■ DIRECTIVES
**A)** According to the profile of King Bach, how many followers did he have on Vine?
**B)** Extend the profile of King Bach past its final sentence, keeping its tone and subject.

■ TEXT SEGMENT
○ ○ ○
Andrew “King Bach” Bachelor is ready to conquer the entertainment industry. The Toronto native burst onto social media dominating Vine — the now discontinued micro-blogging platform as its most followed person. With a whopping 16.2 million followers on Vine as well as an immense platform across Instagram, Twitter, Facebook and YouTube, King Bach is arguably social media’s biggest star. Now, the 29-year-old has set his sights on the film world. Though Bach has a production company — Bach Enterprises it’s the work in front of the camera that has constantly inspired his genius. “That’s always what I wanted to do,” Bach explained to me over the phone one fall afternoon. “When I was a kid, I saw the movie Ace Ventura: Pet Detective. I didn’t know what it was called that Jim Carrey was doing, but I was like, ‘Yeah, I want to do that.’ I looked up to people like Eddie Murphy, Martin Lawrence, Jamie Foxx, D.L. Hughley, Bernie Mac, Richard Pryor — all the legends.”
○ ○ ○
■ SOURCE EXCERPT
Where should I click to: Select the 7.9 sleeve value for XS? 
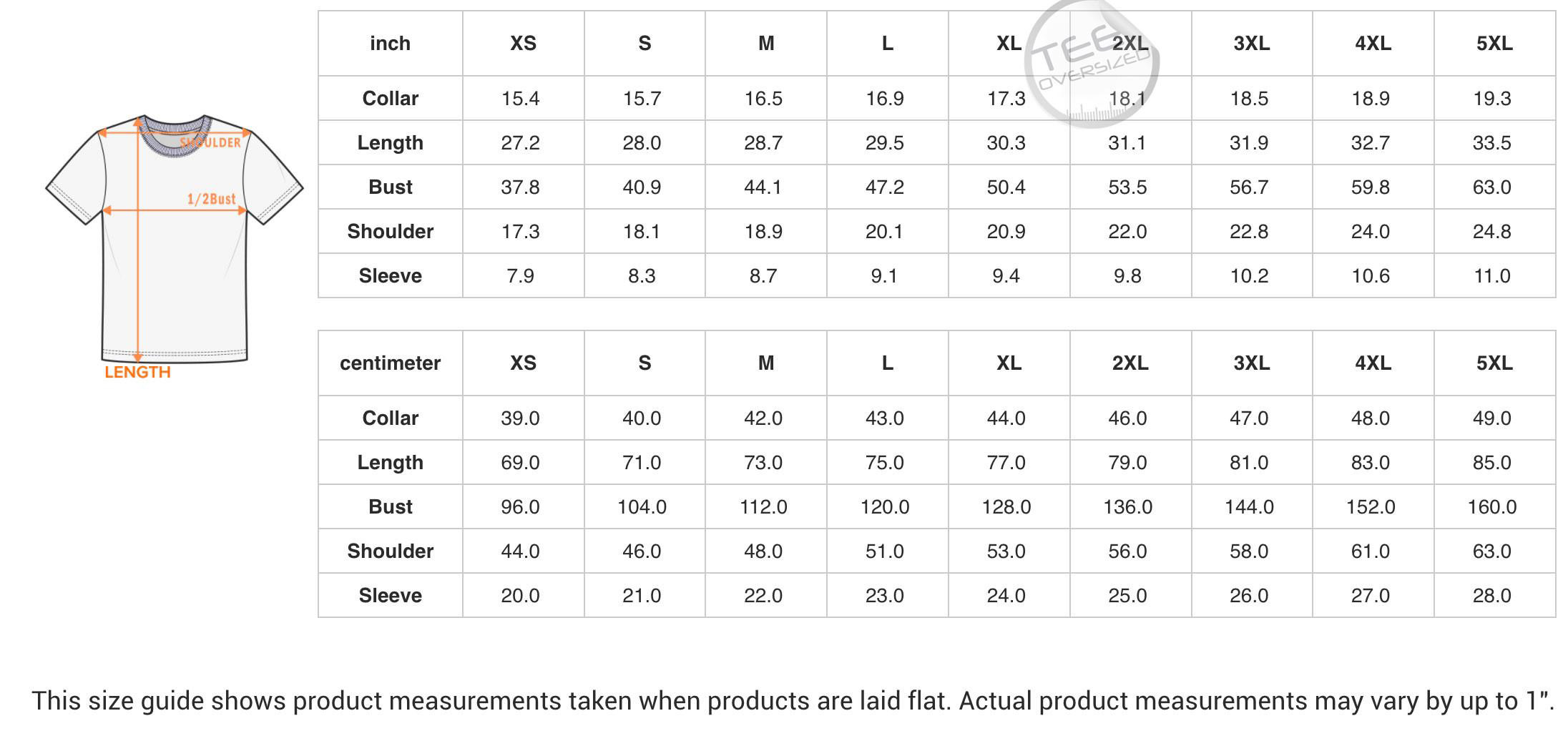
○ ○ ○
■ RESPONSE LIST
**A)** 16.2 million

**B)**
When Bach was studying in college and then taking courses at New York Film Academy – he realized to reach his audience quickest he had to understand social media and make it work for him. “I don’t think it’s what I gravitated towards; I think it was more of what was relevant,” he explained. “That’s why I started doing videos on there because I wanted people to see it. I do have a film crew that I went to film school with, but every platform requires different equipment. For instance, for Vine, even if I wanted to shoot on the Alexa ARRI or the red camera, I wasn’t able to because you couldn’t upload at that time. YouTube was different. If you ever see any of my Youtube clips, you’ll see that the production value on that is extremely high. Those same clips on my YouTube page could be placed on TV or in a movie theater, and people wouldn’t notice a difference in quality. I would do that just to challenge myself to be a real artist and creator. When it was time for me to make silly videos on Vine or Instagram, I used my phone because it’s quick. When people are on their phone, they’re not really paying attention to the production value. They just want a quick blast, to get in and get out.”

Social media paved the way for King Bach’s appearances in TV series like The Mindy Project and Black Jesus as well as film roles like Fifty Shades of Black. Now, with his new comedy, Where’s the Money – Bach is getting the opportunity to work with some of his idols — Mike Epps, Terry Crews and Method Man. In the film, King Bach stars as Del, a guy who must pledge a white frat to recover some money. For Bach, it was a dream come true. “It was crazy,” he told me laughing as he reflected on his experience. “I learned so much working with Mike Epps. I learned so much working with Terry Crews and Method Man. I have a whole new respect for the game just from working with these legends. It’s a humbling experience. It’s great to know that my transition from the social media space to the traditional space is going smoothly. If I get to work with these guys and I can hold my own and really pull through with the movie, that means I’ve got a bright future.”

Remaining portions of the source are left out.